Intervention de Hervé Macarie

Réunion du mardi 9 juillet 2019 à 9h05
Commission d'enquête sur l'impact économique, sanitaire et environnemental de l'utilisation du chlordécone et du paraquat comme insecticides agricoles dans les territoires de guadeloupe et de martinique, sur les responsabilités publiques et privées dans la prolongation de leur autorisation et évaluant la nécessité et les modalités d'une indemnisation des préjudices des victimes et de ces territoires

Hervé Macarie, microbiologiste à l'IRD Marseille, spécialiste de la bioremédiation :

Pourquoi a-t-on appelé cette molécule « chlordécone » ? Le préfixe vient du fait qu'elle contient du chlore. Le terme « décone » est issu de « décane », en raison de la présence de dicarbone, le suffixe « one » correspondant à la fonction cétone. Comme je l'ai indiqué, le chlordécone a une structure en cage. Elle appartient au groupe des « bis-homocubane ». À l'origine, les chimistes sont tombés un peu par hasard sur ce type de structure. Elle se caractérise par des angles de près de 90 degrés, ce qui semblait chimiquement impossible. La structure du chlordécone se caractérise par une double liaison entre un atome de carbone et un atome d'oxygène : c'est ce que l'on appelle une « fonction cétone ». Au contact de traces d'eau, une réaction spontanée se déclenche, qui conduit à la transformation de la cétone en un dialcool. Dans l'environnement, dans notre corps, la chlordécone est essentiellement présente sous la forme de dialcool.
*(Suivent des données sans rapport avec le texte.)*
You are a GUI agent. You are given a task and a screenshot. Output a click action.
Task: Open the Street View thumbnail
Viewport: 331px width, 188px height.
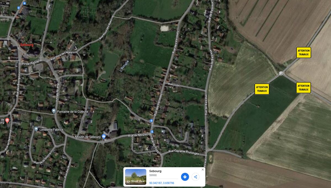(x=135, y=177)
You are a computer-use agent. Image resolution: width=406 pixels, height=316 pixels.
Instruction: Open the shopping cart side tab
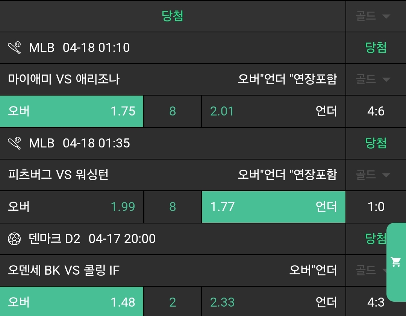pyautogui.click(x=396, y=262)
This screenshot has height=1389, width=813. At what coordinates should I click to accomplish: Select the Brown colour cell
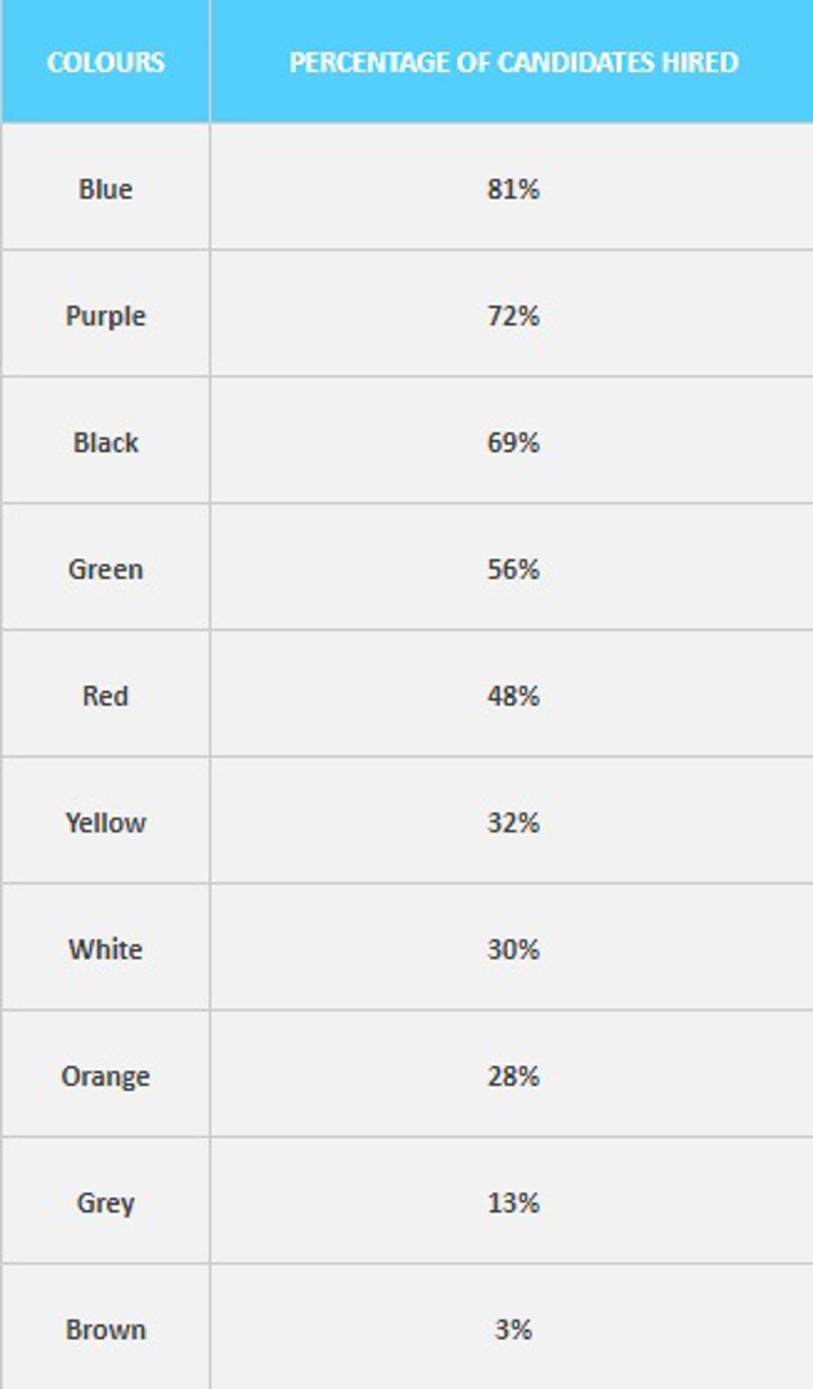[x=106, y=1328]
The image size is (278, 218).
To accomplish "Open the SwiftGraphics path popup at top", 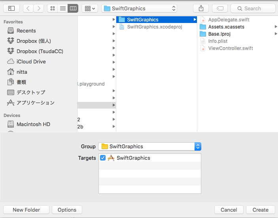I will 139,8.
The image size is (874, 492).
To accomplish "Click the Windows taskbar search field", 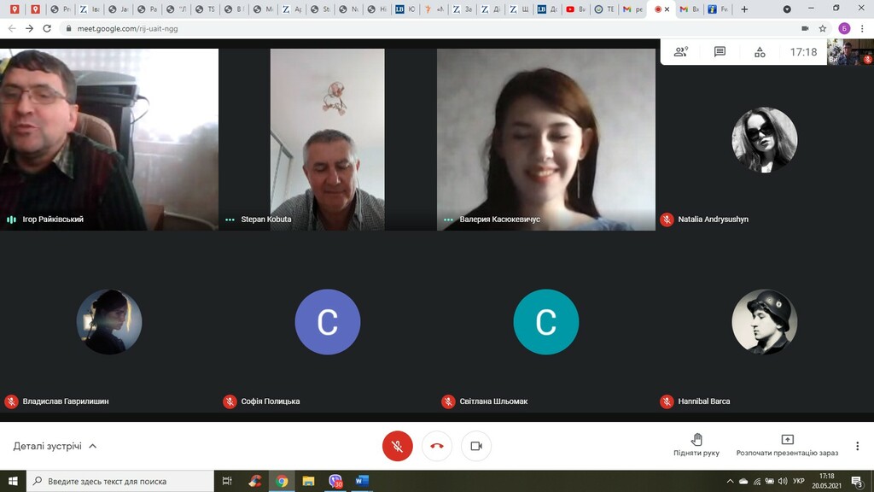I will click(119, 481).
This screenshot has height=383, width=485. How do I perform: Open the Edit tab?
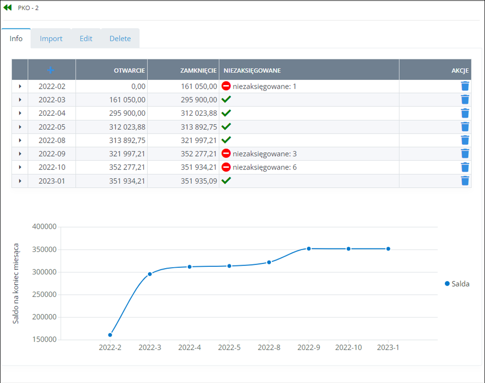(x=86, y=38)
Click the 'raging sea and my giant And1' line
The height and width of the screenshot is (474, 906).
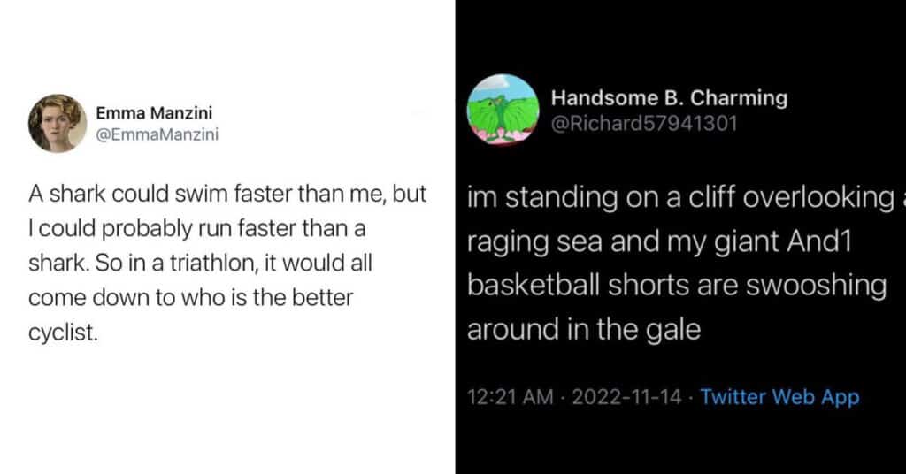659,241
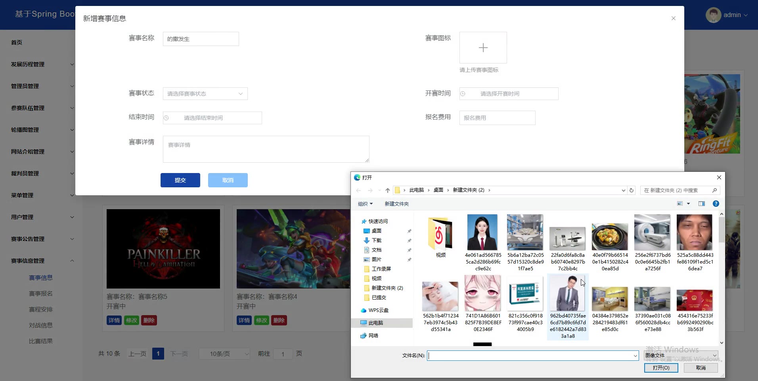Click the 开赛时间 date picker field
Image resolution: width=758 pixels, height=381 pixels.
[509, 94]
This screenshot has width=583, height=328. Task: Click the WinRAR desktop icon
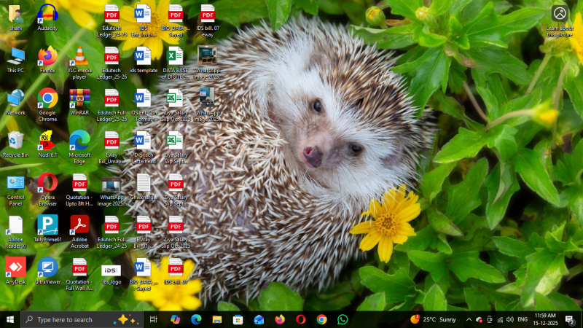tap(79, 98)
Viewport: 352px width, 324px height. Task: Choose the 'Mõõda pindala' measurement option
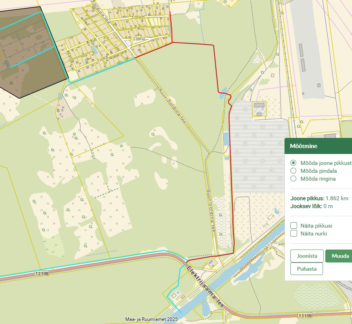(293, 171)
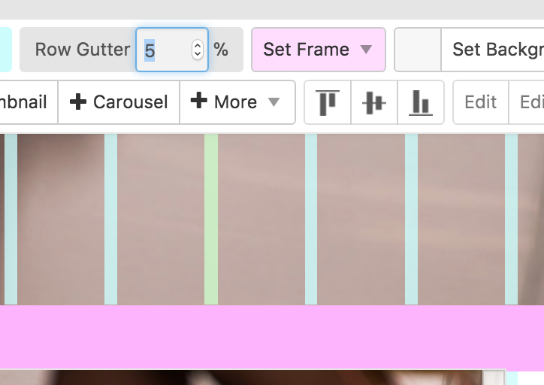Click the align middle icon
Screen dimensions: 544x385
tap(373, 102)
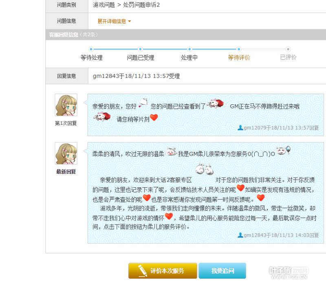The width and height of the screenshot is (326, 292).
Task: Click the pencil icon on the rating button
Action: point(142,270)
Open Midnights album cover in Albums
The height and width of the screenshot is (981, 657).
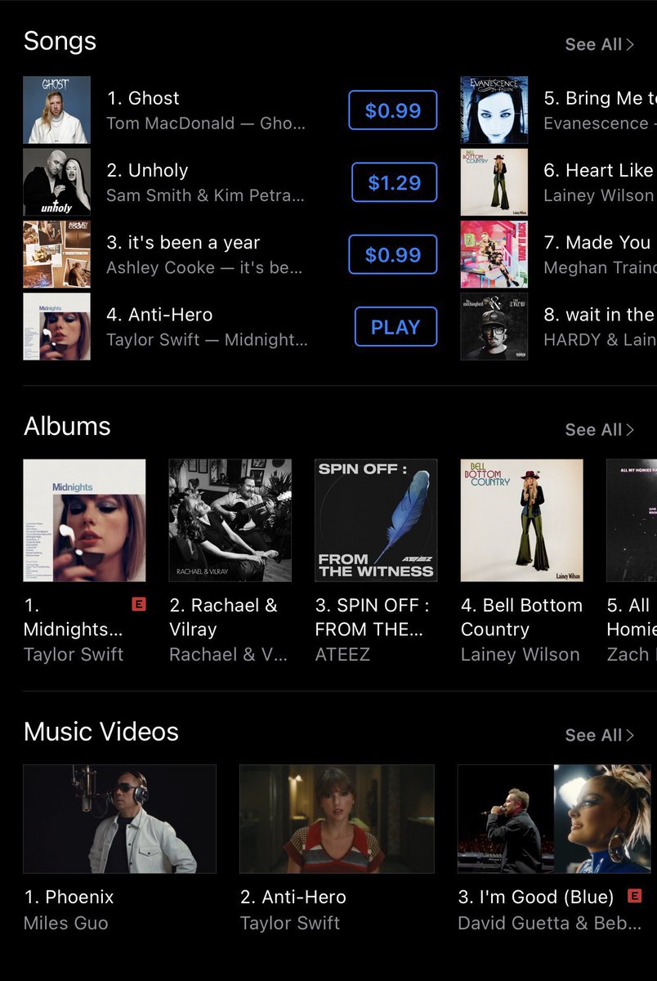84,521
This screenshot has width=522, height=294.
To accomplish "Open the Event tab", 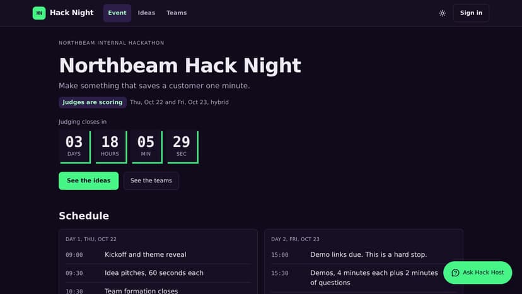I will coord(117,13).
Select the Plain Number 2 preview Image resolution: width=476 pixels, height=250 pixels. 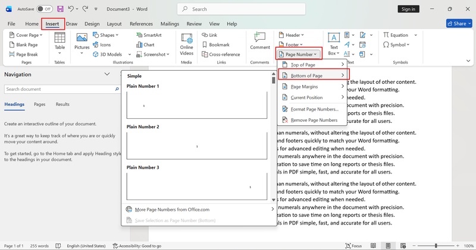pyautogui.click(x=197, y=145)
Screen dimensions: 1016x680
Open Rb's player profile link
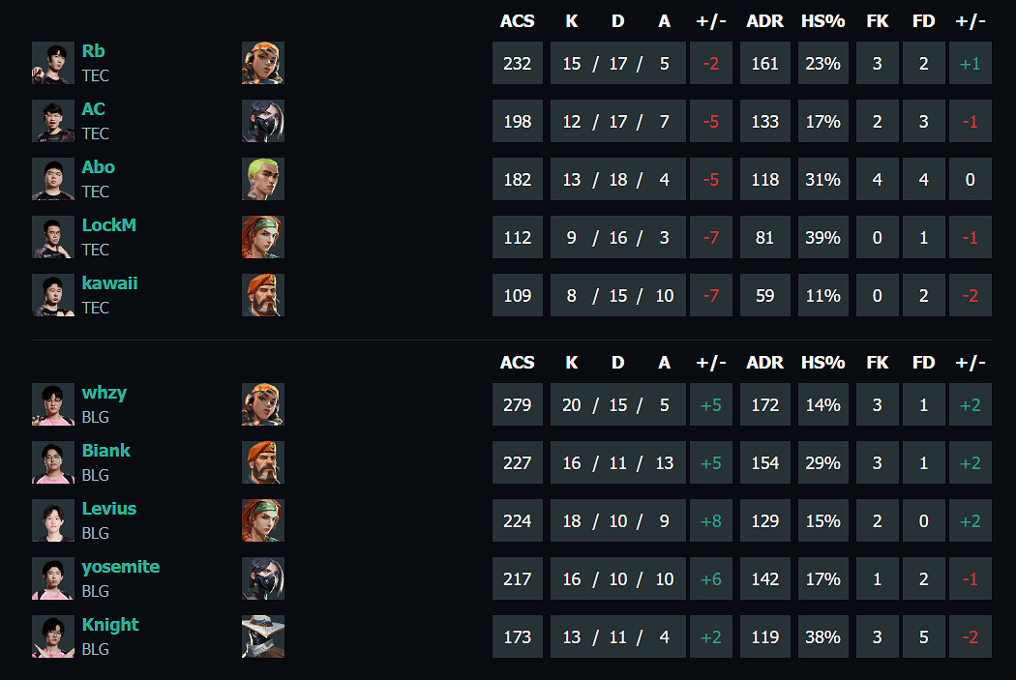pyautogui.click(x=93, y=51)
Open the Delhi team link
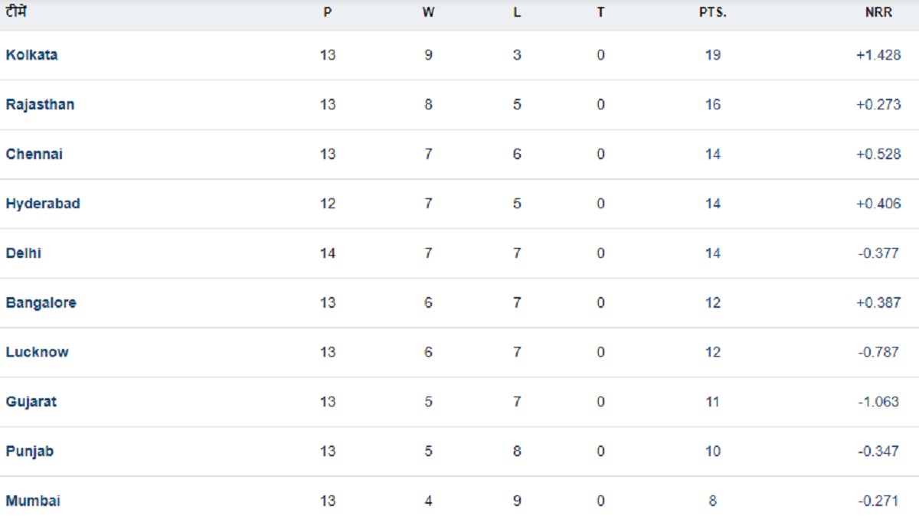 tap(23, 253)
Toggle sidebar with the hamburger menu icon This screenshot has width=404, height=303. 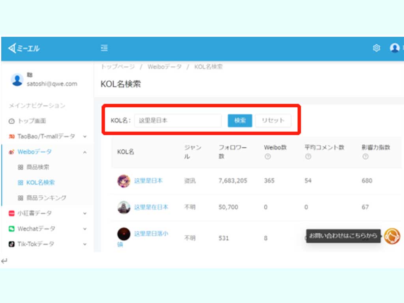point(104,48)
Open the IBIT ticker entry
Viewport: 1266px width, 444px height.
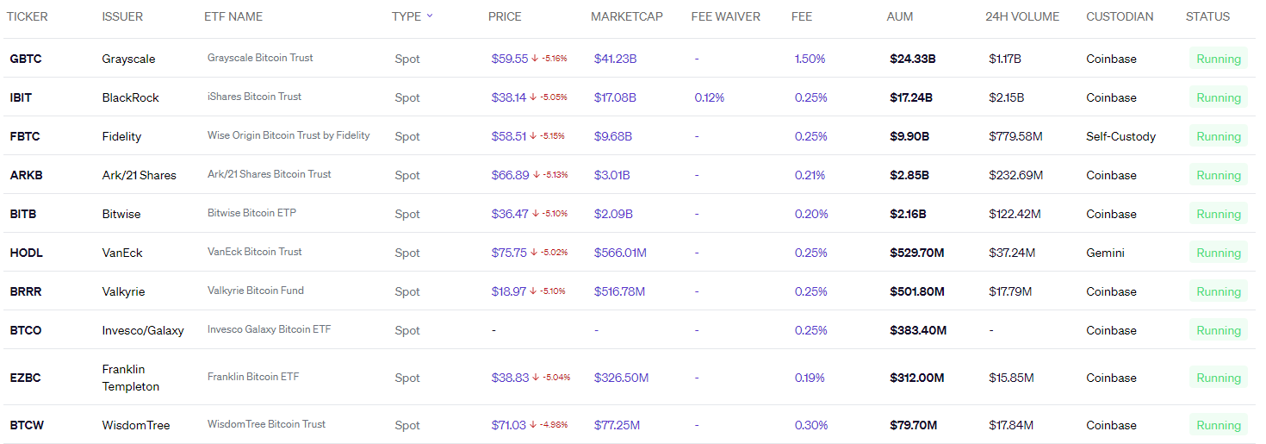(x=21, y=97)
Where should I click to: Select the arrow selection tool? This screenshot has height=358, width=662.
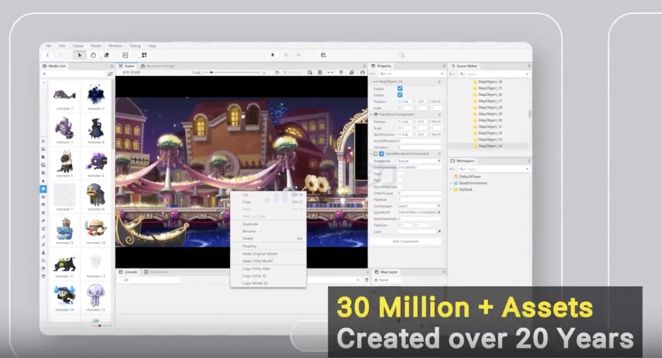pos(80,55)
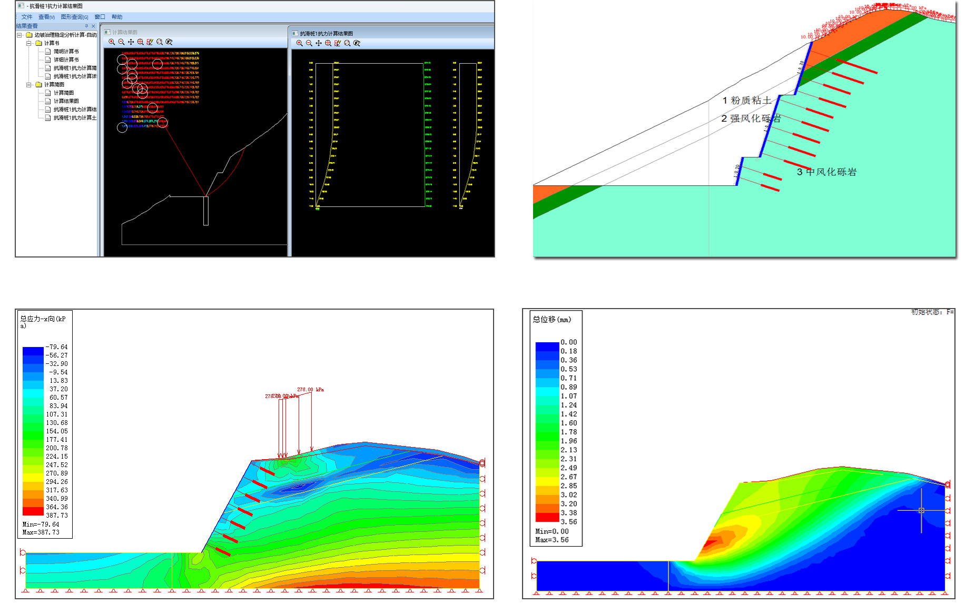975x614 pixels.
Task: Click zoom in icon in 计算结果图 window
Action: click(x=112, y=42)
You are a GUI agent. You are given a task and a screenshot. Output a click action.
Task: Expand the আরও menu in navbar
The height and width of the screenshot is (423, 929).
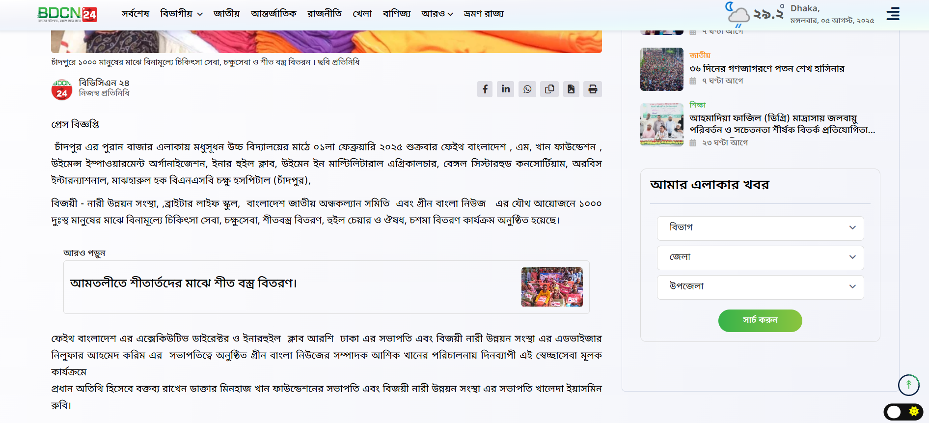437,14
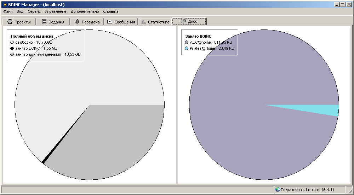The height and width of the screenshot is (195, 354).
Task: Click the Диск tab pie icon
Action: pos(183,21)
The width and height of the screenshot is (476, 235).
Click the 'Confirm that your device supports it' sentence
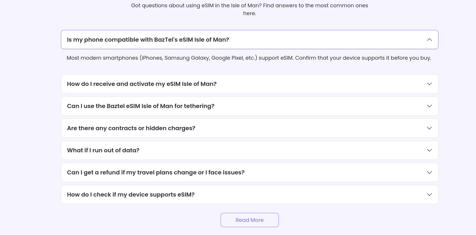point(363,58)
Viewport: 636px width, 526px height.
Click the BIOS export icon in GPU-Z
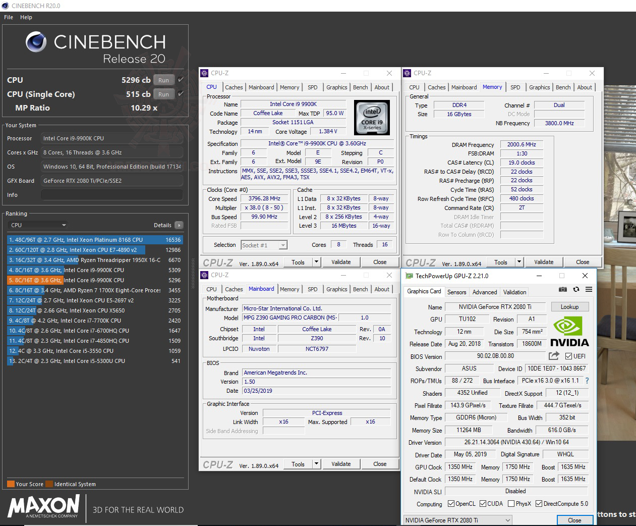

La solubilité de la chlordécone est avérée en présence d'un pH – potentiel hydrogène – 7, c'est-à-dire neutre, et à température ambiante ; elle est de l'ordre de 2 à 3 milligrammes par litre. On dit généralement qu'elle est peu soluble. En réalité, par rapport aux autres polluants organiques persistants, elle présente un haut degré de solubilité. Peut-être avez-vous entendu parler du MIREX, qui a la même structure – en cage – que le chlordécone mais une solubilité limitée à 0,085 milligramme par litre. D'un côté, on a 3 milligrammes par litre, dans des conditions classiques, et, de l'autre, 0,085 milligramme. Le chlordécone est donc, en réalité, l'un des polluants organiques persistants les plus solubles. La solubilité dépend du pH et s'accroît à mesure que celui-ci augmente. On a mesuré la solubilité de la chlordécone jusqu'à un pH de 10,9, niveau auquel elle atteint 176 milligrammes par litre. Les sols antillais sont, dans l'ensemble, acides, ce qui engendre une solubilité de l'ordre de 2 à 3 milligrammes. Le chlordécone présente un coefficient de partage octanol-eau compris entre 4 et 5. Autrement dit, bien qu'il soit un peu soluble dans l'eau, il va plutôt se fixer sur la matière organique, dès que celle-ci apparaît. Des collègues ont réalisé une expérience consistant à ajouter, à une solution de chlordécone à 1 milligramme par litre, de la matière organique à 0,5 gramme par litre : en cinq minutes – temps à partir duquel commençait l'expérience –, 85 % de la chlordécone avait quitté le stade aqueux et avait été absorbée.

Si l'on prend en compte le Koc – coefficient de partage eau-sol –, le chlordécone atteint des valeurs comprises entre 1 000 et 2 000 millilitres par gramme. Ces résultats indiquent que cette molécule est très fortement absorbée par le sol, ce qui explique pourquoi, en l'absence de dégradation, dans les conditions environnementales normales des sols antillais, elle se caractérise par une telle persistance. Elle va en effet rester fixée au sol ; seule, sous l'action des pluies, une petite part sera entraînée par l'eau.

Par ailleurs, le chlordécone est extrêmement peu volatile ; de faibles quantités de cette molécule peuvent être désorbées du sol pour gagner l'atmosphère. En revanche, des particules de sol, des poussières sont susceptibles d'être emportées.